Hydrocarbon Engineering,


According to the Institute for Energy Research (IER), it is worth highlighting the tremendous impact that US production – and hence, US government policy – has had on falling oil prices.

On 18 July 2014 the Bureau of Ocean Energy Management announced that it has issues a ‘Record of Decision (ROD)’ that would set ‘a path forward for appropriate geological and geophysical (G&G) survey activities off the Mid and South Atlantic coast to update 40 year old data on the region’s offshore resources’.

A financial analyst, Tom Landstreet, argues that this announcement (plus developments in Mexico) would put downward pressure on oil prices as speculators anticipated a loosening of policy in the future. This was only strengthened by the election results.
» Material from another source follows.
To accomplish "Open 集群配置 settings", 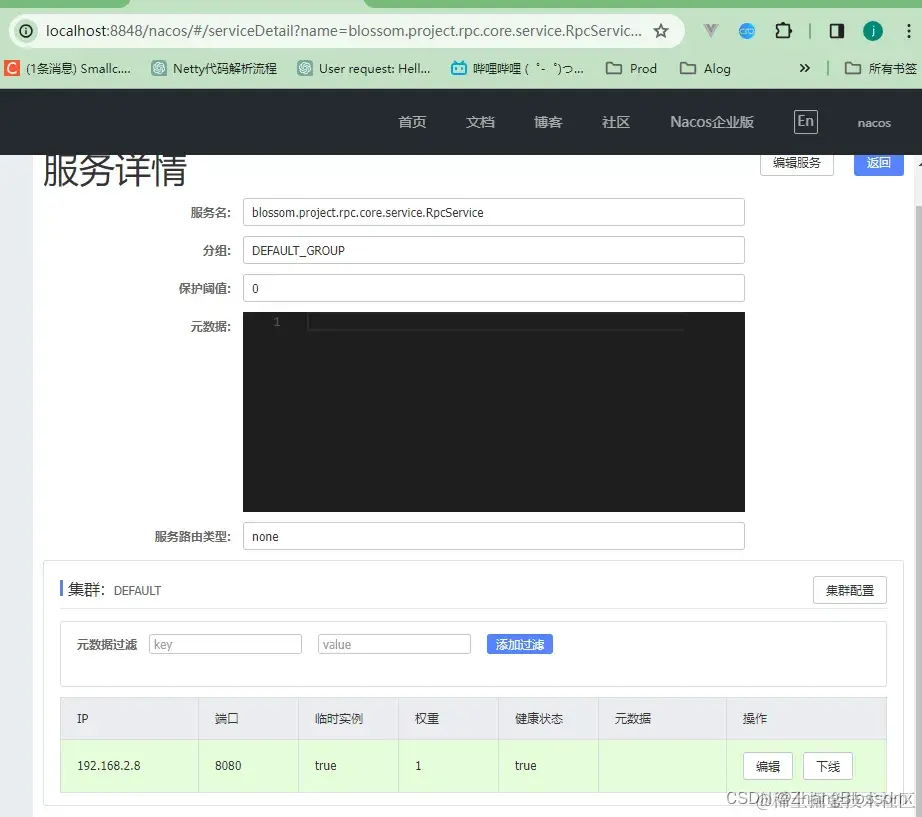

In hindsight, the data certainly seems to bolster this theory. Of course, we can never know for sure what would have happened in the absence of this announcement, but it certainly seems prima facie that it sparked the massive slide this year.

Many people are now wondering whether US production can keep up the pace if crude prices fall below the ‘breakeven point’ of several major shale operations. However, the only reason American firms are so heavily tapping into higher cost extraction sites is that the federal government is keeping some of the most lucrative land off limits to exploration, let alone drilling. Even if world crude prices continue to fall, the US could maintain its enhanced level of oil output, if only the government would get out of the way, the IER concludes.


Adapted from IER analysis by Emma McAleavey.